Love knows no distance


Wednesday, August 15, 2012

You don't have to see each other to be more inlove...
I can tell you more about that later.

YOU'RE IN A LONG DISTANCE RELATIONSHIP? that's good. Now be strong! :)

Not everyone could be in a long distance relationship. It takes real patience, great understanding and two grown ups with enormous love for each other and genuine willingness to work things out. Not to mention, a lot of prayers and strong faith for it to last.

I've had 2 long distance rel before this, but none of it worked out. After my last one --I swore to close my heart for any chance of long distance love. It just wasn't for me.

Being in a relationship alone is hard enough to keep what more when put in a long distance relationship? Oh boy you have no idea. It's like trying to live life with your imaginary boyfriend just to keep you sane everyday.

When my last one didn't work out, I used to blame myself for it, I was devastated and keep on asking myself what I did wrong.. I've been into 2 long distance relationship and terribly fail at it.. I hated myself and my guts. I then have become bitter and angry of love, of this kind of relationship, angry of myself and I feared it would be like that forever. But then I was wrong.. God has a better plan for me.. I realized that he wanted to test me, to test my faith towards him and to accept this kind of life that he has given me.

I believe God is the author of life, he had carefully written and planned everything for us including our love stories.. and mine just happened to be in a long distance rel. And God didn't want me to give-up on something that he has chosen for me. If I had given up on long distance love after failing at it twice, I don't think I would be this happy and contented. I don't think I would be this full in spirit and strong in love. Being in a long distance relationship is my fate and it helped me to become a better person. It changed me. A lot.

I now realized why it didn't work out for me before.. perhaps, it just wasn't meant to be. Maybe I was doing it wrong. Maybe God wanted me to experience the most honest and pure joy that I wouldn't get in my previous rel. Now it was all clear to me.. I wasn't doing it wrong, I was just in the wrong time, wrong place, inlove with the wrong people and wasting my energy and emotion to a love that wasn't even meant to be.

AND God had let me out. I'm glad He did.

Being in a long distance relationship is hard, we all know that.. but it doesn't really have to be hard enough, you just have to focus on some things that makes life worth it. Yes, it's completely insane to be far away from someone you wouldn't trade for anything in this world, every moment of the day is not the same without them. You miss the hugging, kissing, cuddling, cheesy name callings, etc that makes your day better. We all do.. we miss them, sure. But life has to move-on.

Keep yourself busy and find something you're good at-- no, it doesn't mean you have to forget about them.. but just keep your days busy with other things.
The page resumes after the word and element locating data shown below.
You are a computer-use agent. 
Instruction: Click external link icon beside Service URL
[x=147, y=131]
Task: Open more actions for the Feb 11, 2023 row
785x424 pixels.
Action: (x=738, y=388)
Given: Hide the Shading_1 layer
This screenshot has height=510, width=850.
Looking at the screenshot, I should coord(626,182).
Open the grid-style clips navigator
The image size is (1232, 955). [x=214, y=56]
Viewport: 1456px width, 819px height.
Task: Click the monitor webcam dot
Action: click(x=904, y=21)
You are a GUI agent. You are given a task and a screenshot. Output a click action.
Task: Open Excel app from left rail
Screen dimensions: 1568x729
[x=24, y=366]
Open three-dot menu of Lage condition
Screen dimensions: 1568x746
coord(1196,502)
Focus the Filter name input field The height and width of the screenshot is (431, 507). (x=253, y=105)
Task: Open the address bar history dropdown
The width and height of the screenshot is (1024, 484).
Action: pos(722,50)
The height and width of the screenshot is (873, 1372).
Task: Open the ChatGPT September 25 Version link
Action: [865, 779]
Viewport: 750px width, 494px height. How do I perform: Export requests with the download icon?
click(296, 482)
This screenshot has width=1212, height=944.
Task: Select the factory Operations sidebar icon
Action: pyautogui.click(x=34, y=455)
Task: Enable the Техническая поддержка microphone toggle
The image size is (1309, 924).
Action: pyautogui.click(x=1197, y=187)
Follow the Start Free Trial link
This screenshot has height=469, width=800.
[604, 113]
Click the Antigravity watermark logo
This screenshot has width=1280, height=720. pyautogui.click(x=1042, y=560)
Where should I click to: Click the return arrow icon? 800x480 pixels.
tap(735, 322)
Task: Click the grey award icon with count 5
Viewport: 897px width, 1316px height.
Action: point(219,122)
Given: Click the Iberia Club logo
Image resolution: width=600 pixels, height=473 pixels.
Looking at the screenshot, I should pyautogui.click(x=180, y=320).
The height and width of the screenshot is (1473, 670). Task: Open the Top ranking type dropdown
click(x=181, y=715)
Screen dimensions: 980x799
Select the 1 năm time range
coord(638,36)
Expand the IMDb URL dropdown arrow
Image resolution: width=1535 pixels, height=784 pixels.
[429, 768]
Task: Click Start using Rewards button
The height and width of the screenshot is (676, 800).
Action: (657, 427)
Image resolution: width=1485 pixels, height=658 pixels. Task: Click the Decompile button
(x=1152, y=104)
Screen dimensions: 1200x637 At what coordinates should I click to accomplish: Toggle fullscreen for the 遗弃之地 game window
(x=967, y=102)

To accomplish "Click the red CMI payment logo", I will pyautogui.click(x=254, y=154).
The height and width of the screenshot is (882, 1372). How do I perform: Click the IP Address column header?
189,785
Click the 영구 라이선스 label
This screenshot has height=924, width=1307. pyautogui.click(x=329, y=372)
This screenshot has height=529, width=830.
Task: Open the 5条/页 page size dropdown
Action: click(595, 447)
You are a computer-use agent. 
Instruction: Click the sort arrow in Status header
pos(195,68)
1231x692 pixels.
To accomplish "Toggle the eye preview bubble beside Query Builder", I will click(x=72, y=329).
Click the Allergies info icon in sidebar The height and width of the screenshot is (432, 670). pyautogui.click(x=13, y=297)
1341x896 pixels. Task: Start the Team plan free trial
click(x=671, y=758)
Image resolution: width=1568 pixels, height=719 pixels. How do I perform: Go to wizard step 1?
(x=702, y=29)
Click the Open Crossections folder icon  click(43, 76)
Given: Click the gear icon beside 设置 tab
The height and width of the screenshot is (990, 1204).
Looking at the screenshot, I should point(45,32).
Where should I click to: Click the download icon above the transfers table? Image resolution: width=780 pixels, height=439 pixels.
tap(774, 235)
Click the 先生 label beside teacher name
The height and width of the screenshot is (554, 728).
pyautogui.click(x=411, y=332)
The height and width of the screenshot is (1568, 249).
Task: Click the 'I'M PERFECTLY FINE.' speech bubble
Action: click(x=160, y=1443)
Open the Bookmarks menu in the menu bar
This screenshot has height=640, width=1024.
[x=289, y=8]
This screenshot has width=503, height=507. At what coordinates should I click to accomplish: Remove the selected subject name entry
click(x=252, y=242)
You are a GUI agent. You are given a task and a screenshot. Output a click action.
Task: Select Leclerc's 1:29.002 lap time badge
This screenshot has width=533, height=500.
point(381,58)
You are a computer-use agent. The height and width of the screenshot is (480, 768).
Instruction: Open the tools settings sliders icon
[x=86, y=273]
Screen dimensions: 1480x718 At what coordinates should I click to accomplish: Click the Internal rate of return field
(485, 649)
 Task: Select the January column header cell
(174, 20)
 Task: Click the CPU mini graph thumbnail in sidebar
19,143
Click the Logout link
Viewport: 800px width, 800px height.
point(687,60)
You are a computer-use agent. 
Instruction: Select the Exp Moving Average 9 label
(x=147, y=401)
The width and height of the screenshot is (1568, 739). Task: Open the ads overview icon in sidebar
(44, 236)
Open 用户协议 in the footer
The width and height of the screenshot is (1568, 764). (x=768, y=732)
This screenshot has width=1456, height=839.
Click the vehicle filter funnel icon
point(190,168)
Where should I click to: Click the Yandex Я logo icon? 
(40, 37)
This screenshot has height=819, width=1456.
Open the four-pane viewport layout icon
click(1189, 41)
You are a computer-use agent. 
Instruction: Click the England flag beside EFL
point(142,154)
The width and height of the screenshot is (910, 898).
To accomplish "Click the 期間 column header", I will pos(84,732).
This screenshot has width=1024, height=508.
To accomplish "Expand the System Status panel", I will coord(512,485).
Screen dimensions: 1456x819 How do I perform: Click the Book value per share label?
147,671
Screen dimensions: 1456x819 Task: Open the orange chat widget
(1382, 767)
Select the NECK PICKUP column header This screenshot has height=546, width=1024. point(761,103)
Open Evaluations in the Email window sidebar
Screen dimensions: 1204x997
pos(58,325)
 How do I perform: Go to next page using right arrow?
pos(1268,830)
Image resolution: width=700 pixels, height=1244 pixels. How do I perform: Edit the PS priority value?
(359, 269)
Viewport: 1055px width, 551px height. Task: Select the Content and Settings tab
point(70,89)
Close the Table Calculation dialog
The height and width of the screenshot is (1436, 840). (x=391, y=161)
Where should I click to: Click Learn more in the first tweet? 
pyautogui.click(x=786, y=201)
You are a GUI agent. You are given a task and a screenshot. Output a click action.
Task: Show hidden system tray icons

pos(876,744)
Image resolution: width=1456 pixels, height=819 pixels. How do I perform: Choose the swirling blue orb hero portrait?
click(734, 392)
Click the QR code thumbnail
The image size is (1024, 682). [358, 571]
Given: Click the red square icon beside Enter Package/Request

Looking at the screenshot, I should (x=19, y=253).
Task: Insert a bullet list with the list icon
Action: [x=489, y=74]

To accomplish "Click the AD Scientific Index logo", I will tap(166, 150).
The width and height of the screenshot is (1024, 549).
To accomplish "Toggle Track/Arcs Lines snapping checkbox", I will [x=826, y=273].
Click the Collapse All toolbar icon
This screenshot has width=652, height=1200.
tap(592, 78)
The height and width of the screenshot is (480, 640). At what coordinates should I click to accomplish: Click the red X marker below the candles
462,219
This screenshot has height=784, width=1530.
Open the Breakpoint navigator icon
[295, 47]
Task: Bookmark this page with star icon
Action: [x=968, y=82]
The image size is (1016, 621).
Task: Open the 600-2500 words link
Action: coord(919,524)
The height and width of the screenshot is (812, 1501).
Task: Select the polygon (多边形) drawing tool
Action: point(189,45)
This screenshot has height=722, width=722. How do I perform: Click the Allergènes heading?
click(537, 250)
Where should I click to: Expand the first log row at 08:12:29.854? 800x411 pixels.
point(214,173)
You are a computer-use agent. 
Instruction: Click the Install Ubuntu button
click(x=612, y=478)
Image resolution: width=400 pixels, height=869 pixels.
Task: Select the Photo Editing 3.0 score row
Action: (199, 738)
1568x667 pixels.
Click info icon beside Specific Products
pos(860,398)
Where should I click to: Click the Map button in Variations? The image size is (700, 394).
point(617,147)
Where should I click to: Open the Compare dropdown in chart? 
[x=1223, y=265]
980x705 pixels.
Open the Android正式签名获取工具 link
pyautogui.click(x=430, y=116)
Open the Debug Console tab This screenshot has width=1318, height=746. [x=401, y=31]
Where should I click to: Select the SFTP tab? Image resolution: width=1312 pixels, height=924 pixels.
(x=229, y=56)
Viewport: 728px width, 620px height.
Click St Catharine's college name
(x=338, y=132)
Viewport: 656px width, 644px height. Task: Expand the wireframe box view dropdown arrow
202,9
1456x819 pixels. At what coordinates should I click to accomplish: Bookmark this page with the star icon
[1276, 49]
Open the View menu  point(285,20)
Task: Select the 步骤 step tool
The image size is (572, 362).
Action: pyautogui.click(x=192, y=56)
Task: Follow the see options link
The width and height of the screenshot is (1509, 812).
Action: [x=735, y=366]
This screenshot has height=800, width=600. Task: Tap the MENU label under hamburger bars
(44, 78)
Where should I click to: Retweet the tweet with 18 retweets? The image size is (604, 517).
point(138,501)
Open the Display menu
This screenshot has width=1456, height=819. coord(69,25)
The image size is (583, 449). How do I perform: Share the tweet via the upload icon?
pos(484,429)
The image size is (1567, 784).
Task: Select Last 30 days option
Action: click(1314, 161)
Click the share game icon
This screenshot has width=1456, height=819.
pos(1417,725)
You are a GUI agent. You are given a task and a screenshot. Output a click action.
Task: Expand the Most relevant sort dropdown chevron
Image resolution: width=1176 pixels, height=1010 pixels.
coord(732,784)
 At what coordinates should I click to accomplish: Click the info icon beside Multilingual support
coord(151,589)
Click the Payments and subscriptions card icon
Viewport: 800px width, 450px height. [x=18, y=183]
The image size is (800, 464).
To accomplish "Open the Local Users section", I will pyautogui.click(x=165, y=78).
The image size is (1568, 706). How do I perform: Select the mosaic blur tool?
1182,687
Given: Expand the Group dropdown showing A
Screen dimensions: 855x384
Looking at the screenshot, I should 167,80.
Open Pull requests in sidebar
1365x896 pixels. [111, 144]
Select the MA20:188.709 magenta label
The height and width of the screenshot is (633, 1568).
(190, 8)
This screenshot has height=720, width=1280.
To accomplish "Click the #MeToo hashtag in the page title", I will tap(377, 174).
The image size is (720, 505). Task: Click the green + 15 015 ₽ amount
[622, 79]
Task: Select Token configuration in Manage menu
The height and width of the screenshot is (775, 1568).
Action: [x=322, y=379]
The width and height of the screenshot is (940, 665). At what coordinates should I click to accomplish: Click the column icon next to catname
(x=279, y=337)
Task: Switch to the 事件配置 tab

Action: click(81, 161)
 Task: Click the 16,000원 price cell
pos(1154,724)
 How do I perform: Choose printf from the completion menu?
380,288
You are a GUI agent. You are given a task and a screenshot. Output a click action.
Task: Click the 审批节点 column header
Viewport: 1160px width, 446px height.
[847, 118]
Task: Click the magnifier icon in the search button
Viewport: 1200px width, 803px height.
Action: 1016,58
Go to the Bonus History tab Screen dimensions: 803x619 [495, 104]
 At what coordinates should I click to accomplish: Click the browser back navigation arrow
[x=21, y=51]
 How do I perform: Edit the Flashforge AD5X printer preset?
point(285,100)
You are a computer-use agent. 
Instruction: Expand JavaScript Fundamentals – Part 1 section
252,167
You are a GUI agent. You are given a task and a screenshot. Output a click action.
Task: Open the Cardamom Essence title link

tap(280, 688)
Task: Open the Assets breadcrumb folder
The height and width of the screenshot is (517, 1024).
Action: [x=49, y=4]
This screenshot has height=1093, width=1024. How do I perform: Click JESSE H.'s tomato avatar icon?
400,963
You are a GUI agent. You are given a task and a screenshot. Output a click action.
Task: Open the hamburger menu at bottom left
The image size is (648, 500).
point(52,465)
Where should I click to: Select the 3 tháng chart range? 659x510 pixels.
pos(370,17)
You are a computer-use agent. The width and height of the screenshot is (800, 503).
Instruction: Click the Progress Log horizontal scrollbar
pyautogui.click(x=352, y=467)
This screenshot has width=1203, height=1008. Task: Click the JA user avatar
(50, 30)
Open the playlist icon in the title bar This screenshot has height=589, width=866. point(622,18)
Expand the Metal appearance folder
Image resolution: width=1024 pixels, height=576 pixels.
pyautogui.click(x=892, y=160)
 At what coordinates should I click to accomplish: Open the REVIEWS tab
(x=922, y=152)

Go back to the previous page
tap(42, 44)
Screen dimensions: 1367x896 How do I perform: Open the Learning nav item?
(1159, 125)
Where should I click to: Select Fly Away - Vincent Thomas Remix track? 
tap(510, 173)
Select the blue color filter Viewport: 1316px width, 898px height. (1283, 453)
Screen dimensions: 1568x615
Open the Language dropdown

It'll help you not only to forget the 'missing feeling' but it will also help you to become a better person. What could be nicer than developing deep self love huh? You have to be complete in yourself first and take care of yourself before you can develop real love to others. Surviving a long distance relationship involves deep self love before anything else. This will be your strength and foundation so you won't lose some turns along the way. So me, that's exactly what I've been trying to do lately, I've been trying to keep myself busy as much as possible with school, with improving myself and finding what other things I'd like to do because I know I have to. I have this tendency to be needy and annoying especially when I'm bored.. and with my experience? It didn't really help me that much.

I guess more importantly, above anything else.. you have to trust each other and have a big faith in God. King has been really good at reminding me about this one, he's been there to remind me all the time that I need to be positive if I want this thing to work. That I need to trust God and let Him work in our relationship and to not worry about anything. Having an honest and constant open communication is also the main key to survive this kind of rel.

P.S

You don't have to see each other to be more in love.. you just have to have a commitment and genuine love towards each other to make this work effortlessly even between the distance.